# Generate Toki-Pona datasets

This notebook consolidates the data in each of the different folders into a single dataset. It generates a file for sentence translations between Toki Pona, English, and optionally Chinese, a file for sentences in Toki Pona, and file containing entire documents in each language (if available).

In [50]:
import pandas as pd
from glob import glob
import os

In [51]:
CONTENT_TYPES = [
    ENCYCLOPEDIA_ARTICLE := 'encyclopedia article',
    BLOG_ARTICLE := 'blog article',
    MAGAZINE := 'magazine',
    BIBLE := 'biblical text',
    STORY := 'story',
    POEM := 'poem',
    SCREENPLAY := 'screenplay',
    BOOK := 'book',
    CHAPTER := 'chapter',
    ESSAY := 'essay',
    CHAT := 'chat',
    OTHER := 'other',
]

FORMATS = [
    TEXT := 'text',
    MARKDOWN := 'markdown',
    IRC_LOG := 'irc log',
]

sentence_translations = pd.DataFrame(columns=['id', 'tok', 'eng', 'cmn'])
sentences = pd.DataFrame(columns=['id', 'content_type', 'sentence'])
documents = pd.DataFrame(columns=['id', 'name', 'content_type', 'tok', 'eng', 'cmn'])
chapters = pd.DataFrame(columns=['id', 'name', 'chapter_number', 'content_type', 'tok', 'eng', 'cmn'])

## Sentence translations

Go through the files in the `phrases` folder and generate a file containing the sentence translations. These files are:

|File|Language|Description|Length|
|----|--------|-----------|------|
|`common.md`|Toki Pona and English|Common phrases and responses|~100 pairs|
|`common2.tsv`|Toki Pona and English|Common sentences|~2000 pairs|
|`tatoeba-dev.eng-toki.tsv`|Toki Pona and English|Some Tatoeba translations between Toki Pona and English ([from this dataset dated to 2021](https://huggingface.co/datasets/Helsinki-NLP/tatoeba_mt/blob/main/dev/tatoeba-dev.eng-toki.tsv))|~8000 pairs|
|`tatoeba-test.eng-toki.tsv`|Toki Pona and English|Some Tatoeba translations between Toki Pona and English ([from this dataset dated to 2021](https://huggingface.co/datasets/Helsinki-NLP/tatoeba_mt/blob/main/test/tatoeba-test.eng-toki.tsv))|~5000 pairs|
|`translations.tsv`|Toki Pona, English, and Chinese|Tatoeba translations between Toki Pona, English, and Chinese (dated 4/14/2023)|~33000 pairs|

In [52]:
f = open(os.path.expanduser("phrases/common2.tsv"), "r", encoding="utf-8")
tsv = [line.strip().split("\t") for line in f]
f.close()
for tok, eng in tsv:
    sentences.loc[len(sentences)] = [len(sentences), OTHER, tok]
    sentence_translations.loc[len(sentence_translations)] = [len(sentence_translations), tok, eng, None]
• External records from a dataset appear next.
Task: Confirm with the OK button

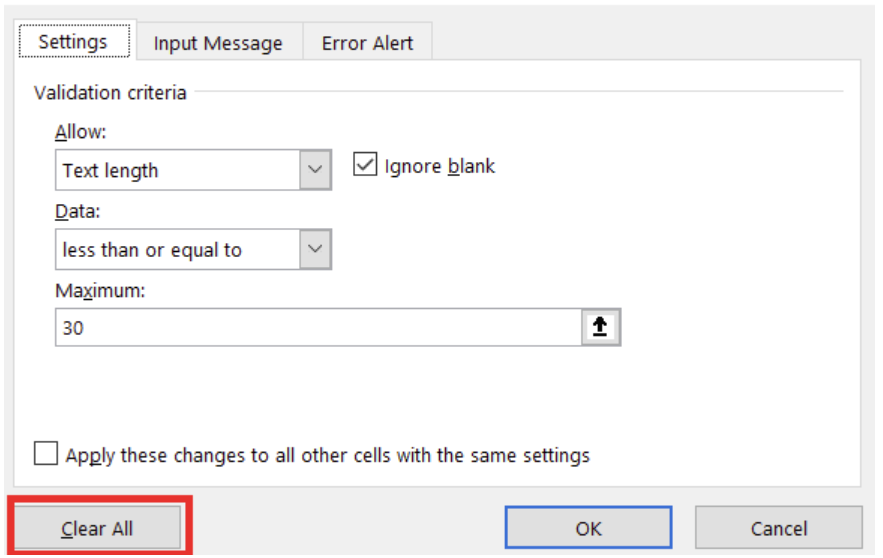Action: point(588,528)
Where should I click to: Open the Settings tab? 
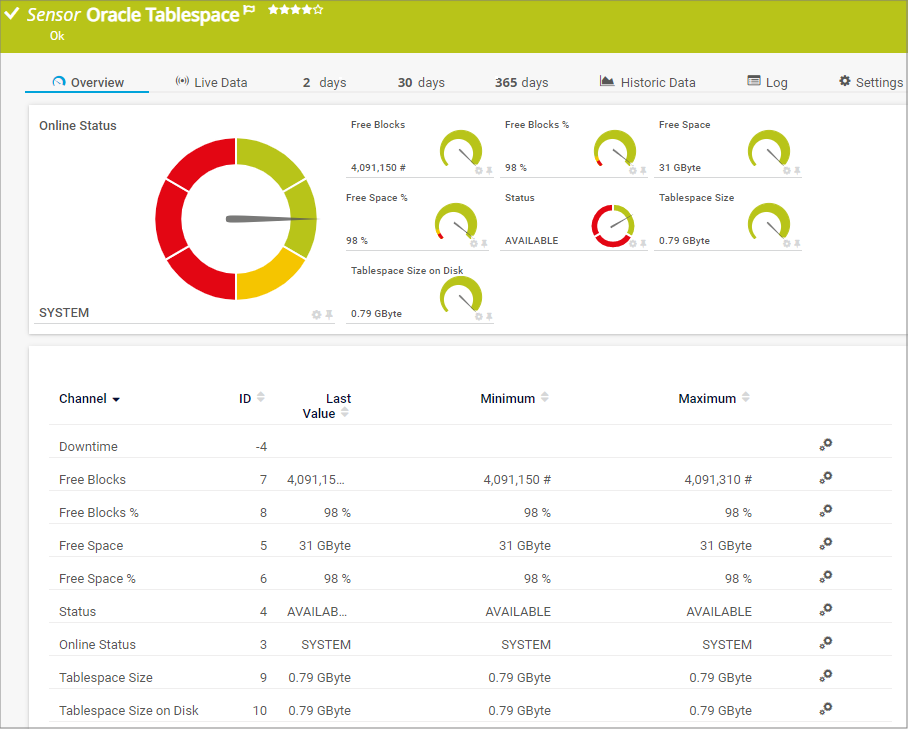point(870,82)
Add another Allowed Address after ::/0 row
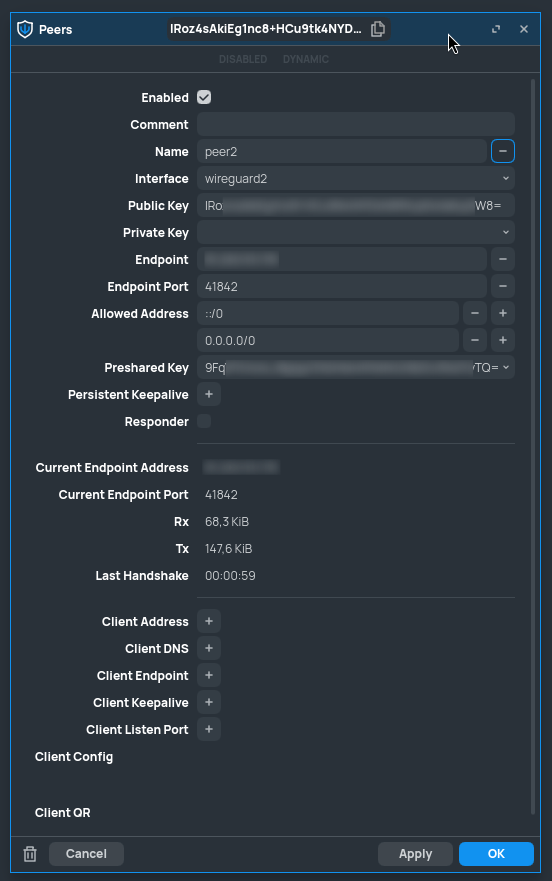The image size is (552, 881). (x=503, y=314)

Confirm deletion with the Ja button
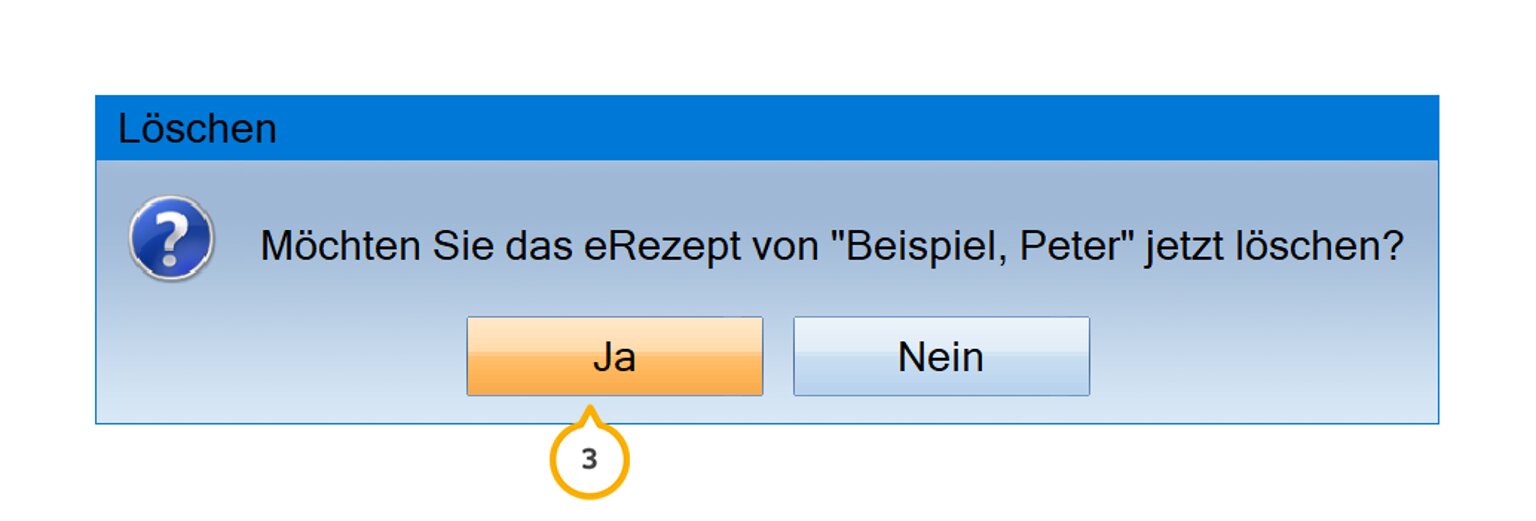pos(615,357)
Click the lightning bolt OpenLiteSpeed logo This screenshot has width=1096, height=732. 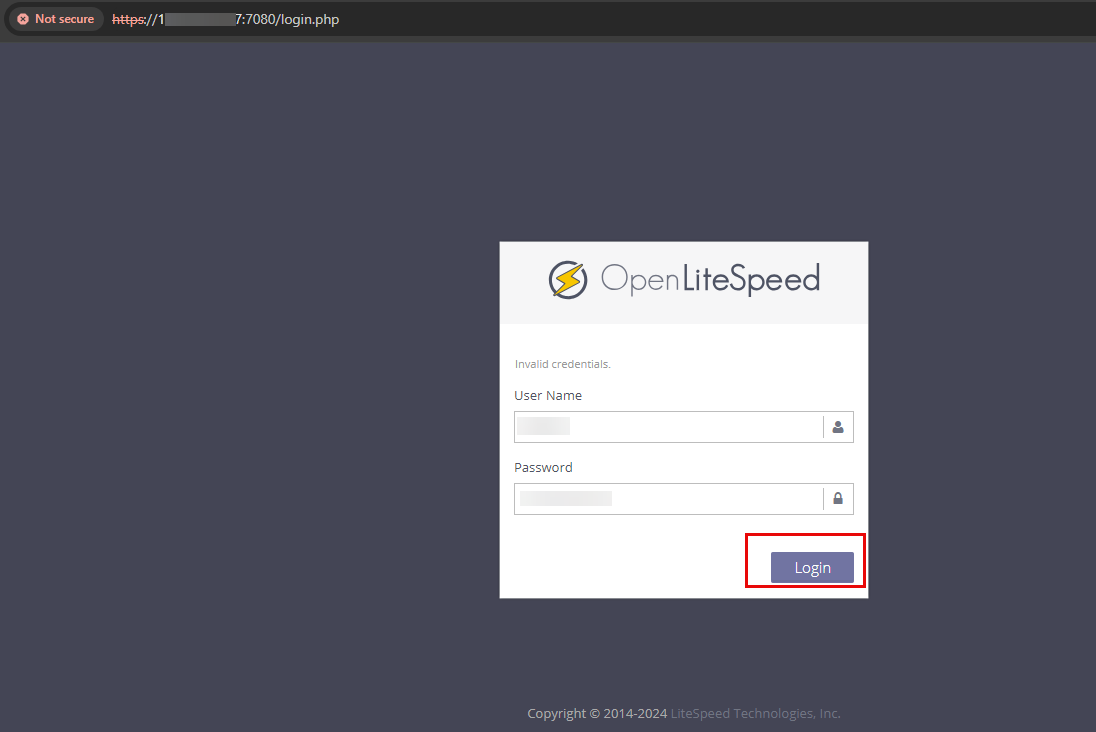tap(567, 279)
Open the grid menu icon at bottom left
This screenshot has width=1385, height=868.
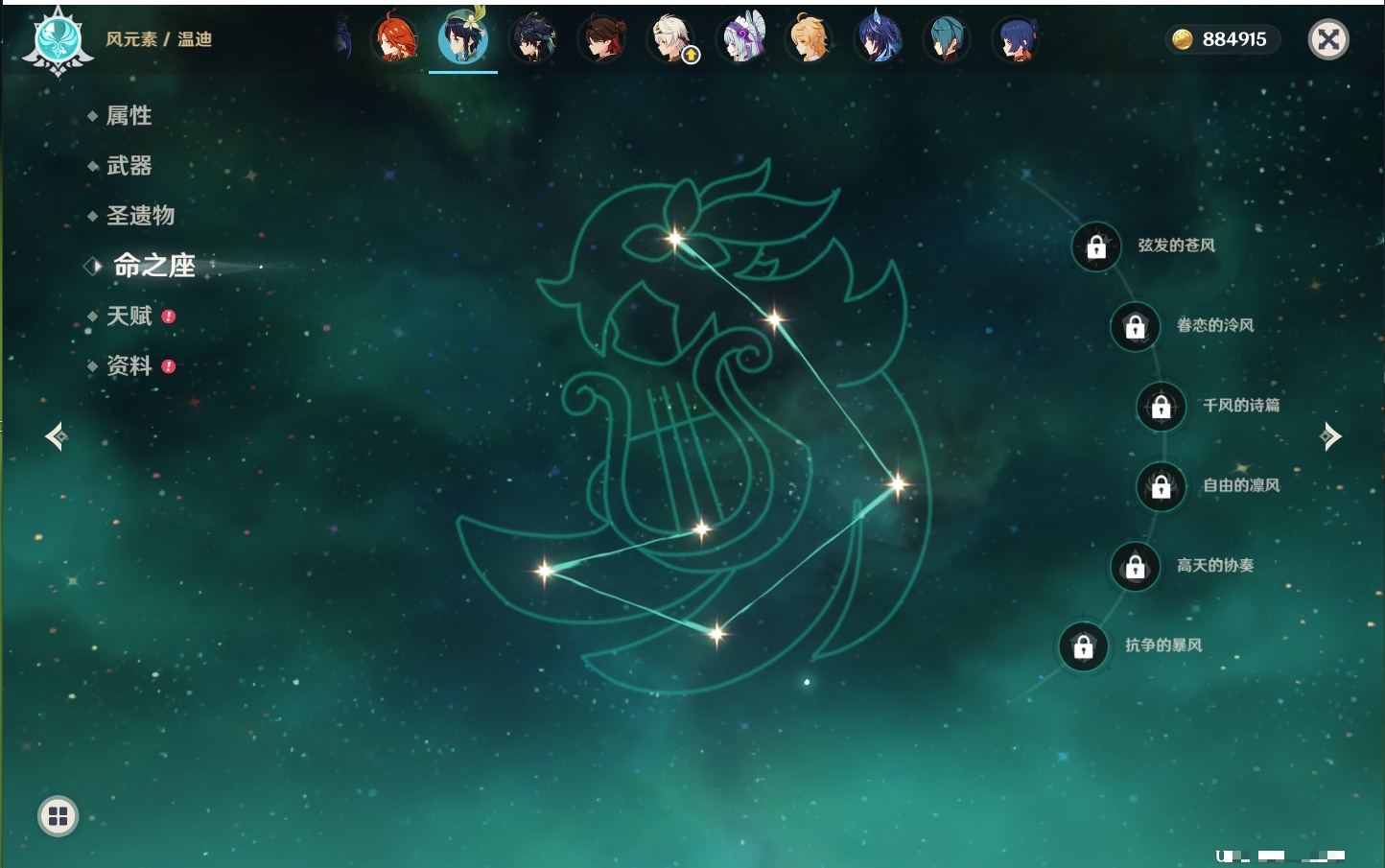tap(58, 816)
print(len(sentences), len(sentence_translations))

1907 1907


In [53]:
f = open(os.path.expanduser("phrases/tatoeba-dev.eng-toki.tsv"), "r", encoding="utf-8")
tsv = [line.strip().split("\t") for line in f]
f.close()
for _, _, eng, tok in tsv:
    sentences.loc[len(sentences)] = [len(sentences), OTHER, tok]
    sentence_translations.loc[len(sentence_translations)] = [len(sentence_translations), tok, eng, None]

print(len(sentences), len(sentence_translations))

10609 10609


In [54]:
f = open(os.path.expanduser("phrases/tatoeba-test.eng-toki.tsv"), "r", encoding="utf-8")
tsv = [line.strip().split("\t") for line in f]
f.close()
for _, _, eng, tok in tsv:
    sentences.loc[len(sentences)] = [len(sentences), OTHER, tok]
    sentence_translations.loc[len(sentence_translations)] = [len(sentence_translations), tok, eng, None]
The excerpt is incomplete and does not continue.